Jamie Peck FRSC FAcSS (born July 9, 1962 in Kimberley, Nottinghamshire, UK) is Canada Research Chair in Urban & Regional Political Economy and Professor of Geography at the University of British Columbia, Canada. He is the Managing Editor of Environment and Planning A and the convenor of the Summer Institute in Economic Geography.

Background

The recipient of Guggenheim and Harkness fellowships, he was previously Professor of Geography & Sociology at the University of Wisconsin-Madison and Professor of Geography at the University of Manchester, and has held visiting positions at Johns Hopkins University, Oxford University, the National University of Singapore, University of the Witwatersrand, the University of Melbourne, the University of Nottingham, the University of Amsterdam, the University of Oslo, and Queen's University Belfast.

[Dataset rows]

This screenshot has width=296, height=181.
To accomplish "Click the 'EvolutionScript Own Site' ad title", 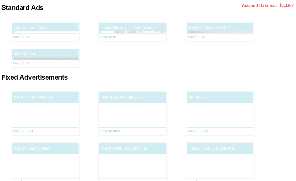I will [210, 28].
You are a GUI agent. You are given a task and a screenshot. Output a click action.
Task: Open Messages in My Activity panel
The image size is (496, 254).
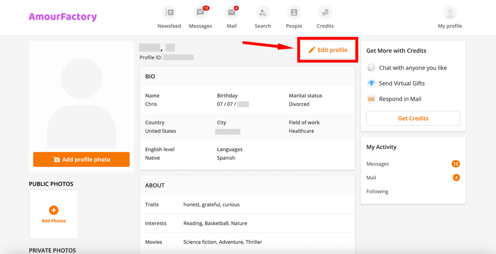coord(378,164)

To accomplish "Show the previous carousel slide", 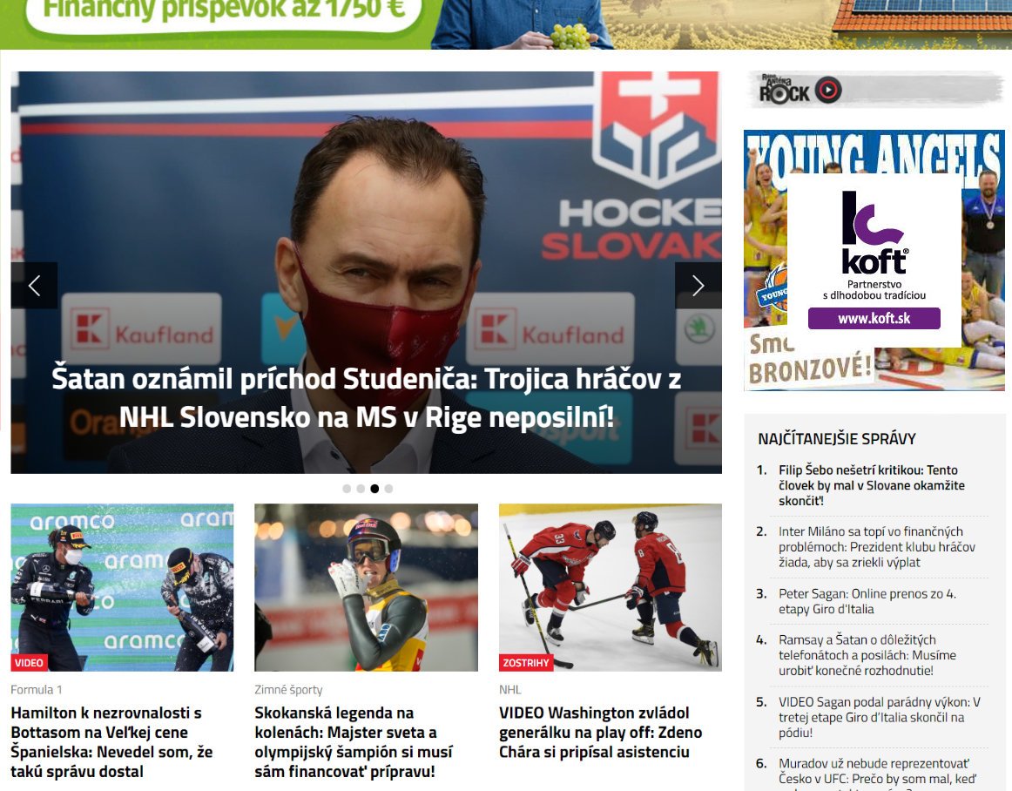I will pos(34,286).
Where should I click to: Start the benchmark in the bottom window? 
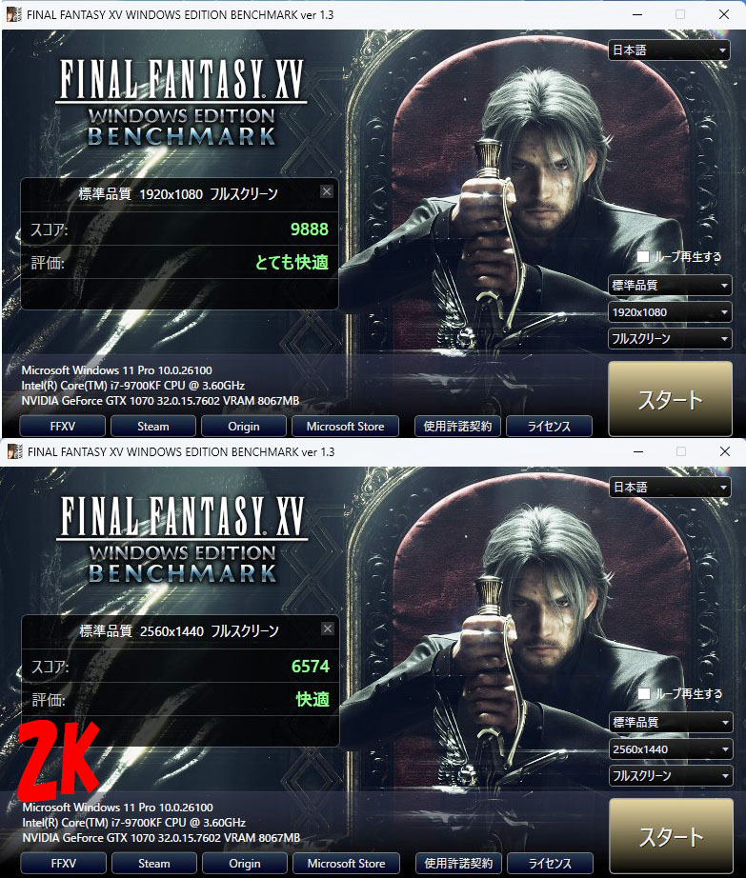(672, 835)
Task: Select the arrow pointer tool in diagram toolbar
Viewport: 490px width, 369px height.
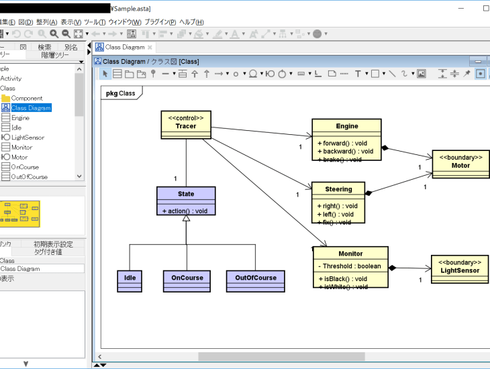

## To be done
Continue the biography of Jamie Peck from the point where it ends.

## Result below
Scholarly Contributions
Jamie Peck's research interests include the political economy of neoliberalization, policy mobility, economic governance, labor market theory and policy, and urban restructuring. His publications include Fast policy: experimental statecraft at the thresholds of neoliberalism (2015, with Nik Theodore), Constructions of neoliberal reason (2010), Contesting neoliberalism: urban frontiers (2007, coedited with Helga Leitner & Eric Sheppard), Politics and practice in economic geography (2007, coedited with Adam Tickell, Eric Sheppard & Trevor Barnes), Workfare states (2001), Work-place: the social regulation of labor markets (1996), and the Wiley-Blackwell companion to economic geography (2012, coedited with Trevor Barnes & Eric Sheppard). His current research is concerned with the sociology of global outsourcing, the politics of labor in the American South, and the political economy of urban restructuring.

Recognition
 Ellen Churchill Semple award, Department of Geography, University of Kentucky, 2008
 Fellow of the Royal Society of Canada
 Fellow of the Academy of the Social Sciences
 Fellow, John Simon Guggenheim Memorial Foundation (2006-2007)
 Back Award, Royal Geographical Society, for "contributions to new economic geography"
 Harkness Fellow, Commonwealth Fund of New York (1995-1996)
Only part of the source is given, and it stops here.